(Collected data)
START
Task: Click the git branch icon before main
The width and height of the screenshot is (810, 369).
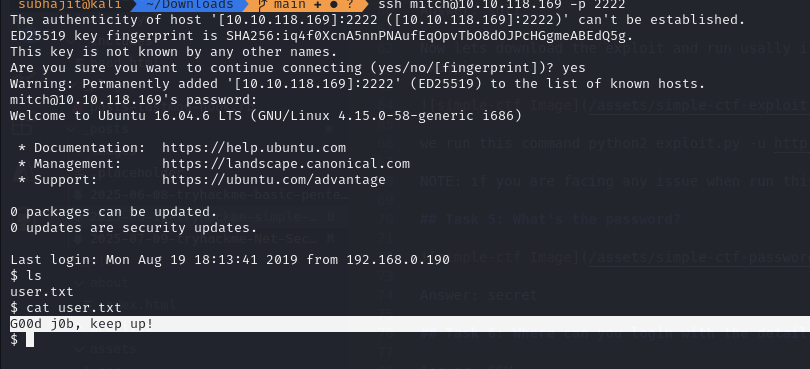Action: [262, 5]
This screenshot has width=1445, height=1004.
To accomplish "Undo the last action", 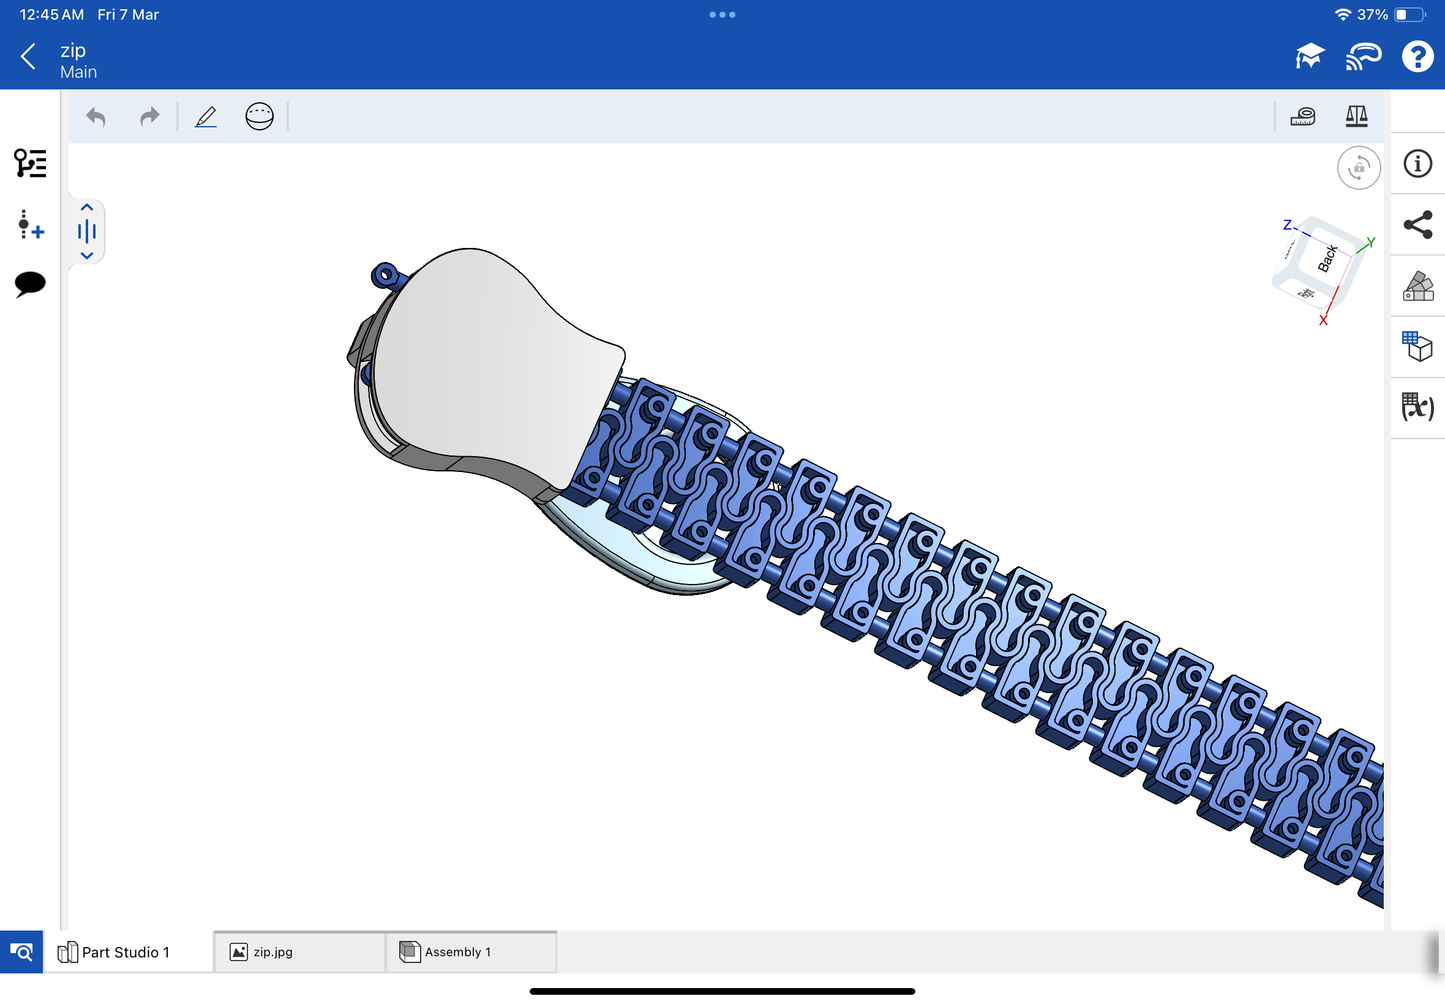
END
[Aim of the exercise]: Print the collected data above word for word, leaving out the pictures.

[Finished exercise]:
Task: Click the git branch icon before main
The width and height of the screenshot is (810, 369).
Action: [262, 5]
This screenshot has width=1445, height=1004.
To accomplish "Undo the last action", 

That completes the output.